## WHAT IS ASKED
Copy the data word for word, from the line with "This screenshot has height=917, width=1277." through the end of the data, leaving out the pictures.

::: RECORDED INFORMATION

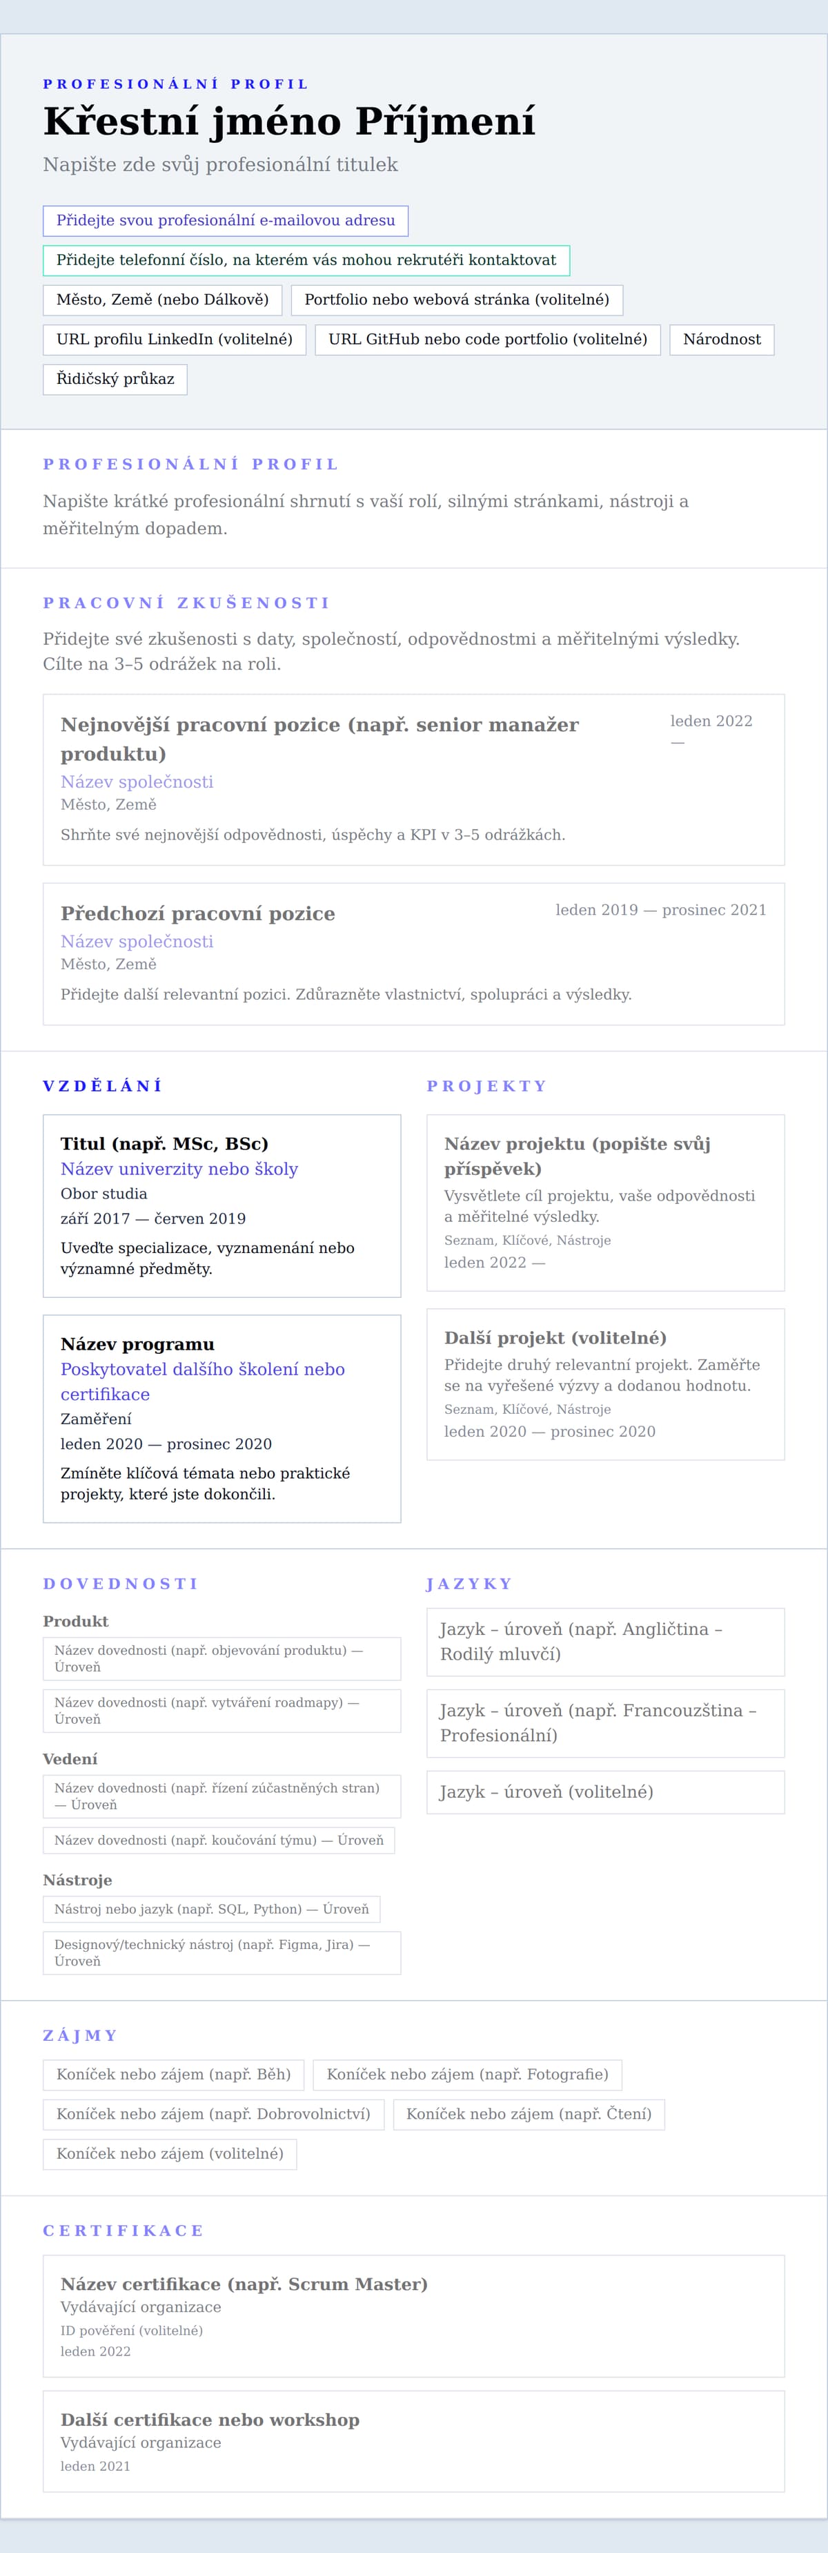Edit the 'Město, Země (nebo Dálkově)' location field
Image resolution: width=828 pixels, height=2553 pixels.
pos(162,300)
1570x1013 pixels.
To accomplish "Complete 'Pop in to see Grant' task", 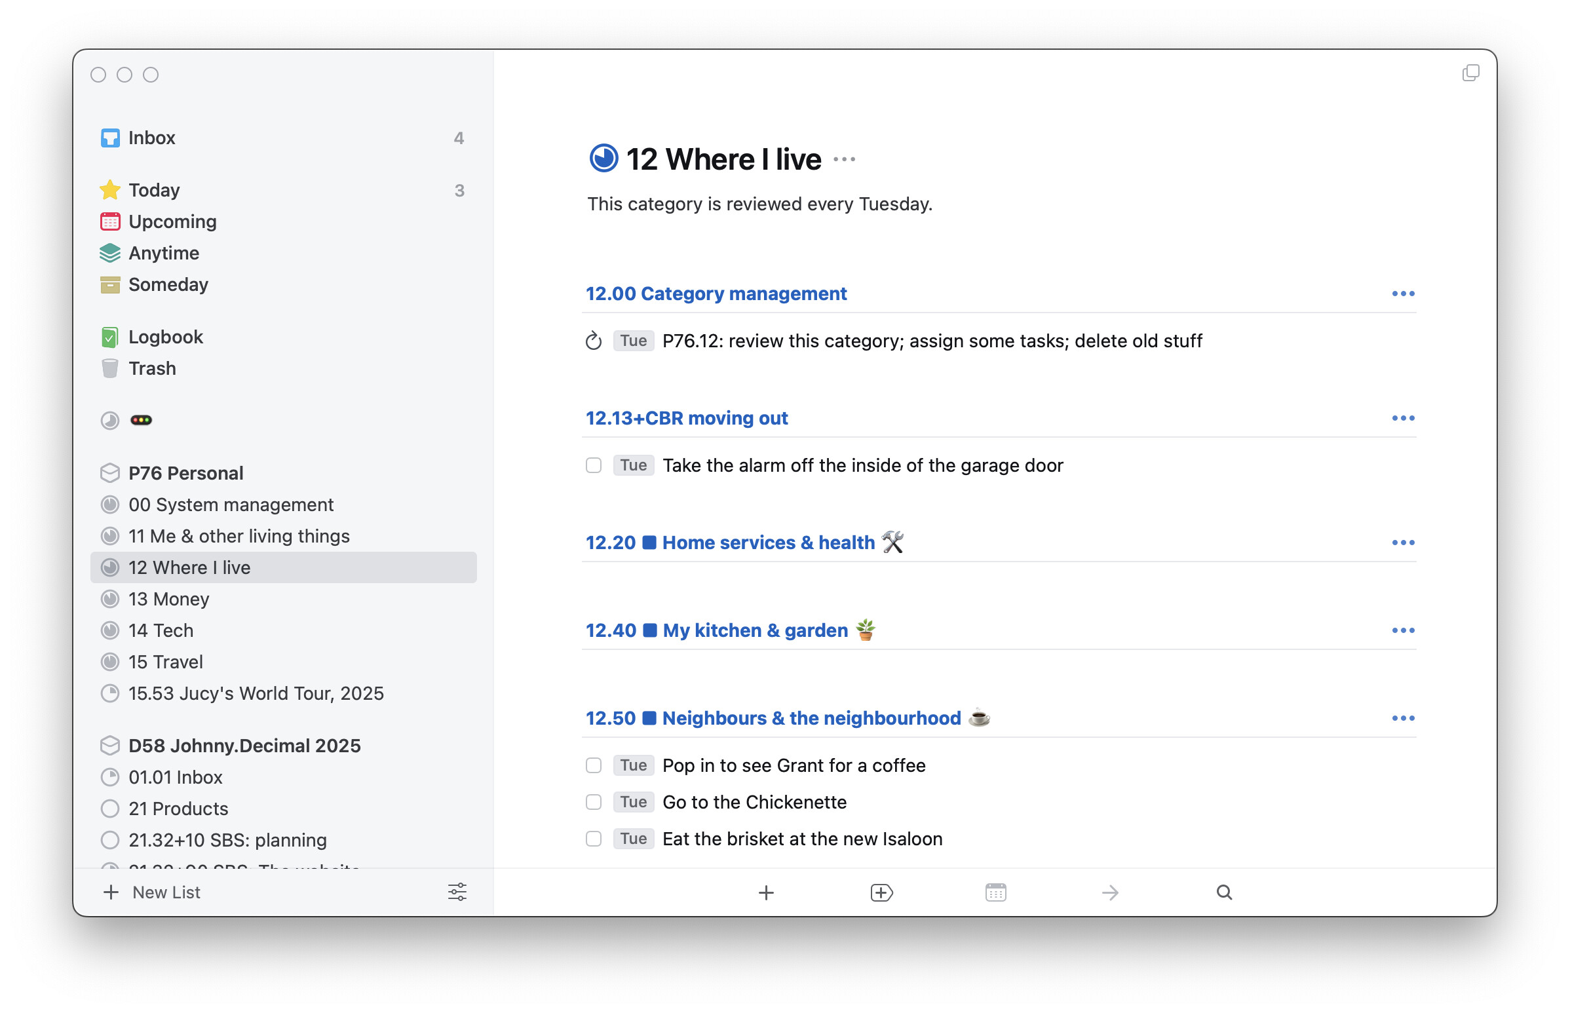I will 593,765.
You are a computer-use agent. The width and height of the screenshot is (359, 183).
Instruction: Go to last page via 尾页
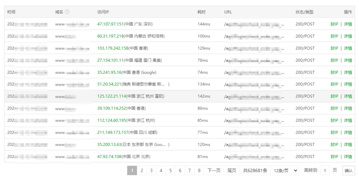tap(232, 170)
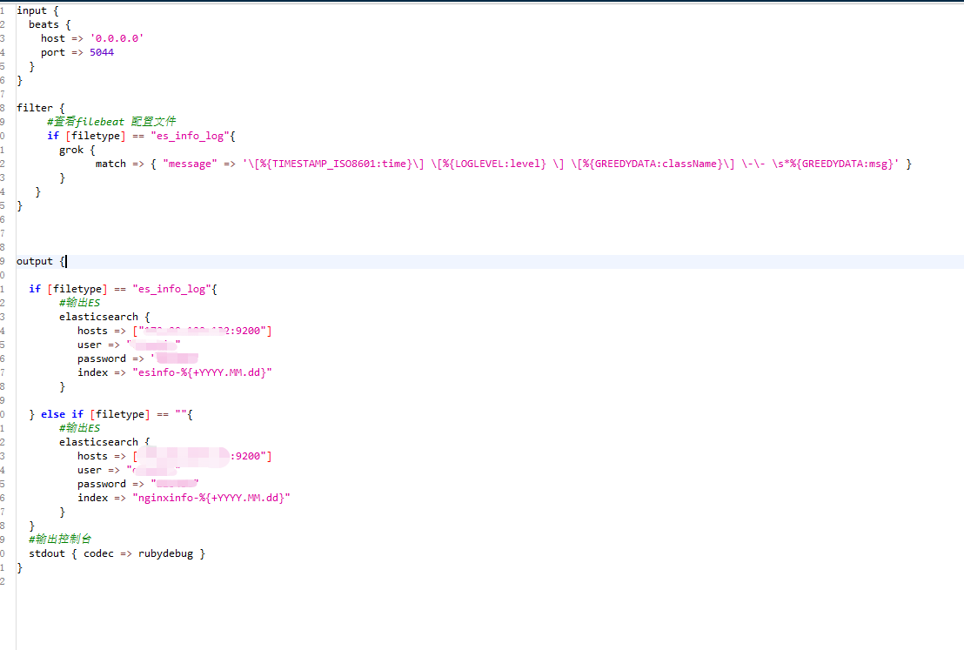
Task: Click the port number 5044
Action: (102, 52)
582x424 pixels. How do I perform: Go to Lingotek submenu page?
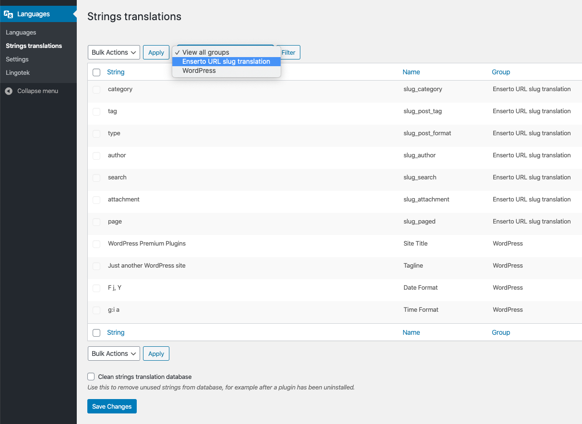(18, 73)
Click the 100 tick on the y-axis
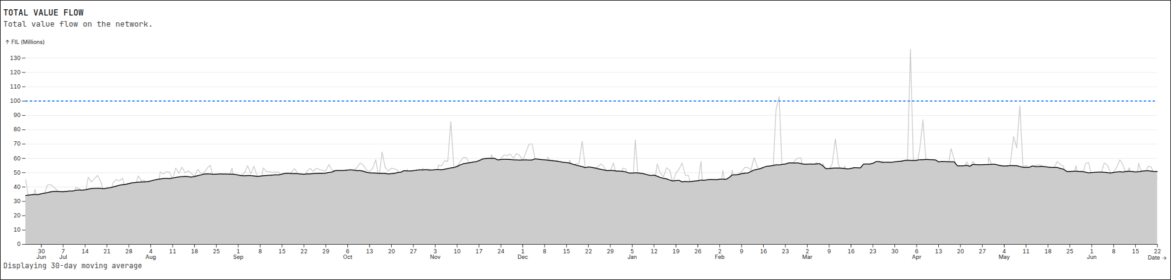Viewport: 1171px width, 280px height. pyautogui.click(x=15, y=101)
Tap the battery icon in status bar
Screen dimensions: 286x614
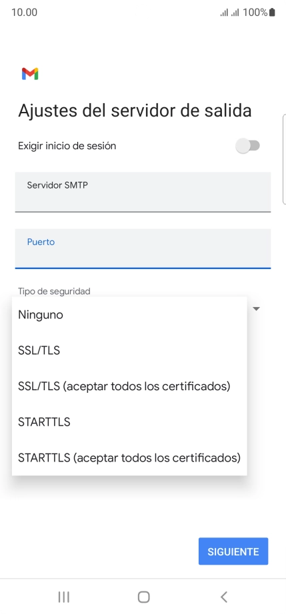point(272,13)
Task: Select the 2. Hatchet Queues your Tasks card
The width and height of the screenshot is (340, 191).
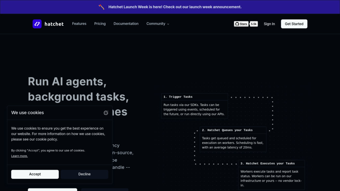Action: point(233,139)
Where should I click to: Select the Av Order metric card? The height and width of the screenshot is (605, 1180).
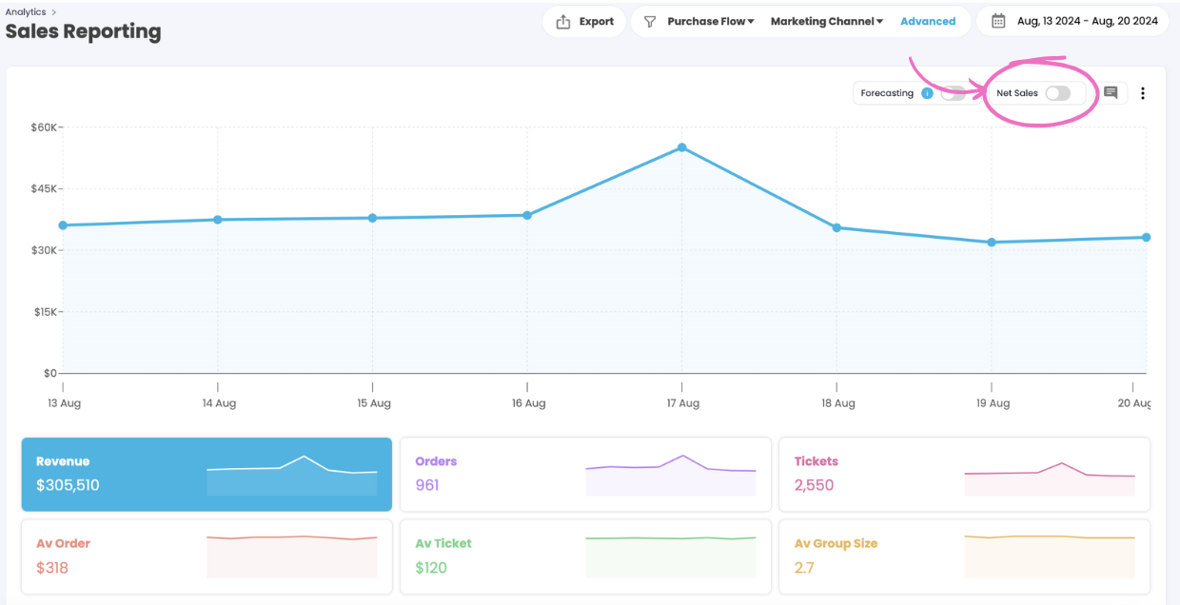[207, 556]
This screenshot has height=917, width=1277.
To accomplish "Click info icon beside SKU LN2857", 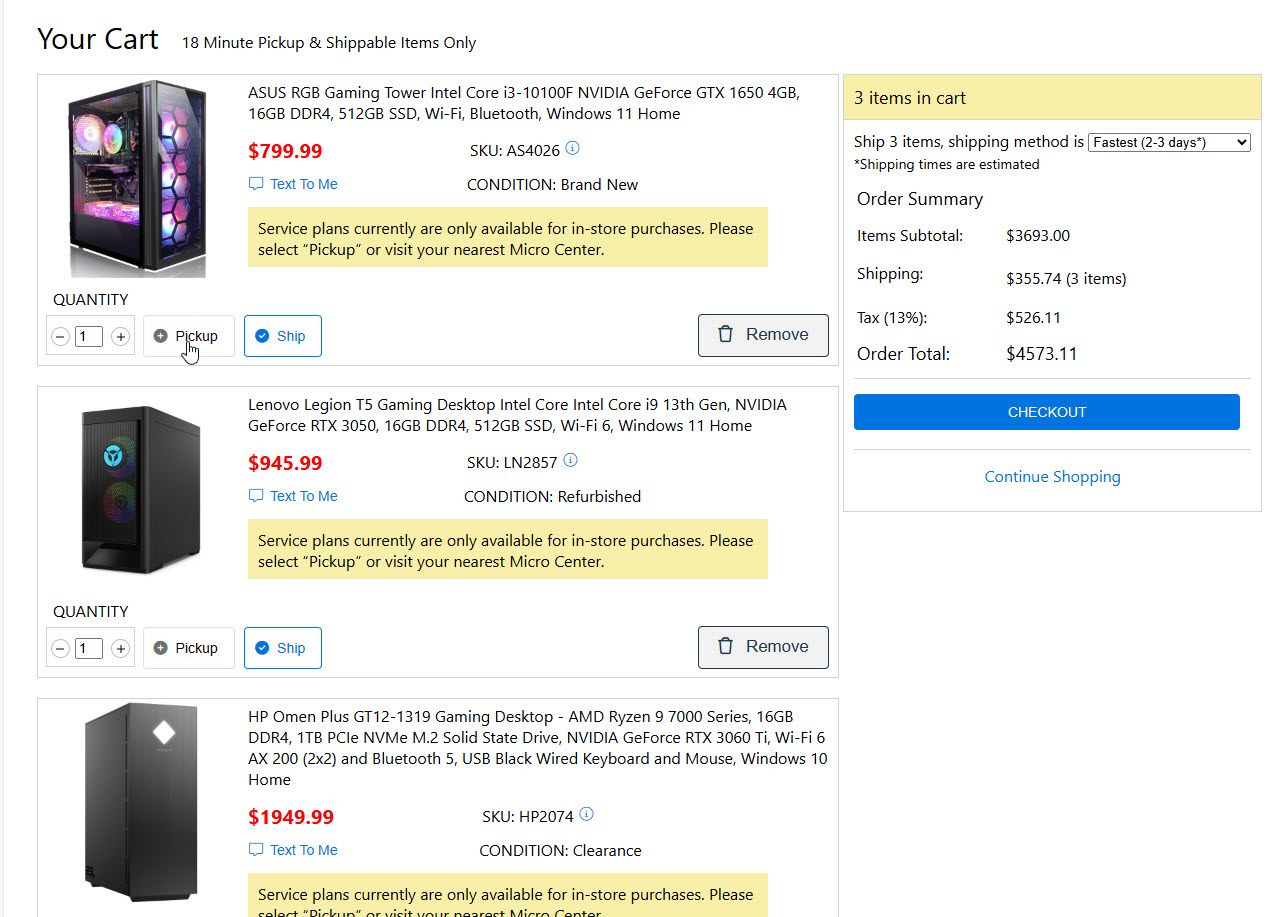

::::::

## COMPLETED TASK
This screenshot has height=917, width=1277.
To accomplish "Click info icon beside SKU LN2857", 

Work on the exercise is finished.